Professor Juan Ignacio Guzmán, a professor in the Pontifical Catholic University of Chile’s mining department, adds, “On the Chilean side, there is no way to construct a processing plant for the minerals at a reasonable cost. That’s because there are lots of steep slopes and the region is very mountainous. Meanwhile, on the Argentine side, the topography is much friendlier, which makes it easier to build the project there.”

Guzmán notes that concentrating the investment in just one country could be a temporary solution for Barrick. “But over the long term, once the open-cut [mining] process has begun, the multinational could find out that there is greater mineral wealth in Argentine territory than they initially thought, which would mean the company loses a big opportunity.”

Past Border Mining Projects

Nevertheless, history offers case studies of border mining projects that have been carried out successfully, according to Golosinski. “For example, several years ago, a project was developed for exploiting high-quality lignite coal along the border between West Germany and East Germany. The remarkable thing about this initiative is that it took place during the Cold War, when both countries were political enemies. They reached an agreement to jointly develop the mineral, and reaped the benefits thanks to the fact that they were guided by the ‘win-win’ principle.”

Another remarkable case, Golosinski adds, involves the Flin Flon mine (copper, gold and zinc), located along the border between the Canadian provinces of Manitoba and Saskatchewan. “In that country, minerals are the property of the provinces, not the federal government. Each province has its own legal regulations and different tax laws. Despite that, the provinces established an alliance to exploit that deposit.”

Guzmán argues that the Flin Flon case does not fall under the same category as Pascua Lama. “That initiative materialized within the borders of the same country, and while it is clear that Canadian provinces have distinct tax regulations, their political interests are the same. In contrast, the Pascua Lama project is [unique], because it involves two countries that have a completely different focus when it comes to taxation, economic development, and politics.”

Guzmán argues that conditions are currently not right for Pascua Lama to materialize. “However, there is no way that [the project] will be scrapped by the multinational, since it is an initiative that has great economic potential. Without doubt, what Barrick has gained by dodging obstacles for all these years, has been greater experience in the market.”

Future Bi-national Projects

In the future, mining projects across the borders of two or more countries are going to occupy a position of critical importance in the industrial world, warns Guzmán. “Both at the North Pole and the South Pole, there are enormous deposits of minerals [and] deposits of fuels and non-fuels in regions that belong to several nations.”

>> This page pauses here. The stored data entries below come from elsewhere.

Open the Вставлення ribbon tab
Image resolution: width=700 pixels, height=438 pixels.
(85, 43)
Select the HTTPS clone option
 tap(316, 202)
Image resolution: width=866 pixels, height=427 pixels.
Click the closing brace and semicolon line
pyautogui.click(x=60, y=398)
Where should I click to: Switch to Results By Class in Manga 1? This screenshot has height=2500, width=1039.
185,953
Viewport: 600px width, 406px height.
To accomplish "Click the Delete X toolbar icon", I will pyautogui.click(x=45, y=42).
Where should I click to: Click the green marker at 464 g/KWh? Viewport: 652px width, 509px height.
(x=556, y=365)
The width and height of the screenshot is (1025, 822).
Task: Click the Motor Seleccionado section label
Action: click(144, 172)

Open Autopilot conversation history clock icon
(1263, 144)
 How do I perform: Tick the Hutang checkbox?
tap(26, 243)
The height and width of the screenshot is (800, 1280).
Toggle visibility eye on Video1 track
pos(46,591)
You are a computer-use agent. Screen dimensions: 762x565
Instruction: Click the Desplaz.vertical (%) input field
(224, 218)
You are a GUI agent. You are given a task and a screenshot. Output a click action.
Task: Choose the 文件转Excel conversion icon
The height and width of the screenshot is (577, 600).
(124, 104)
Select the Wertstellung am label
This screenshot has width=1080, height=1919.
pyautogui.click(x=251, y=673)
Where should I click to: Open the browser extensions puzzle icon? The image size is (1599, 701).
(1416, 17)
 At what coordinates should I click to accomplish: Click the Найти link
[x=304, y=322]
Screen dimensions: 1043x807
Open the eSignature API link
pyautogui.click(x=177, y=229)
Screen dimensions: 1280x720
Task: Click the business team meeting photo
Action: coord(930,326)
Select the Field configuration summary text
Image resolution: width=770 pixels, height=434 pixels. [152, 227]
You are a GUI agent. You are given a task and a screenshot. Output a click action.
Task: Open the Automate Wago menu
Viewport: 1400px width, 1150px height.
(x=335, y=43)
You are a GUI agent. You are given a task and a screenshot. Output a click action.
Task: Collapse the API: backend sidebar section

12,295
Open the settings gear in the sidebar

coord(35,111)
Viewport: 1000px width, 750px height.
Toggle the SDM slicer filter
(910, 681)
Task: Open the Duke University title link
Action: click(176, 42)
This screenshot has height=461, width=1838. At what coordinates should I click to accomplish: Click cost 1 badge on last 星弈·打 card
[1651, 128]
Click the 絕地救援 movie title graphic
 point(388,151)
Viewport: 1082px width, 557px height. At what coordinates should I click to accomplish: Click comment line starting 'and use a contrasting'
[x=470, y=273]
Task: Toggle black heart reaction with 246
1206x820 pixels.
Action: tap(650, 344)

Guzmán adds, “Chile and Argentina even share jurisdictions in Antarctica, but there is currently no way they can discuss their economic rights over those territories because of a global regulation that establishes that no country can engage in mining or petroleum exploration in Antarctica until 2048.”

However, once countries are freed from that decree, warns Guzmán, there will surely be new conflicts between authorities in Argentina and Chile. “There are also many projects that, at a theoretical level, involve exploitation of minerals in underwater soils. People believe that the mining of the future will go there. Most likely, the development of these initiatives will involve the maritime limits of more than two countries, and the final results of Pascua Lama will provide a case study in that regard,” he says.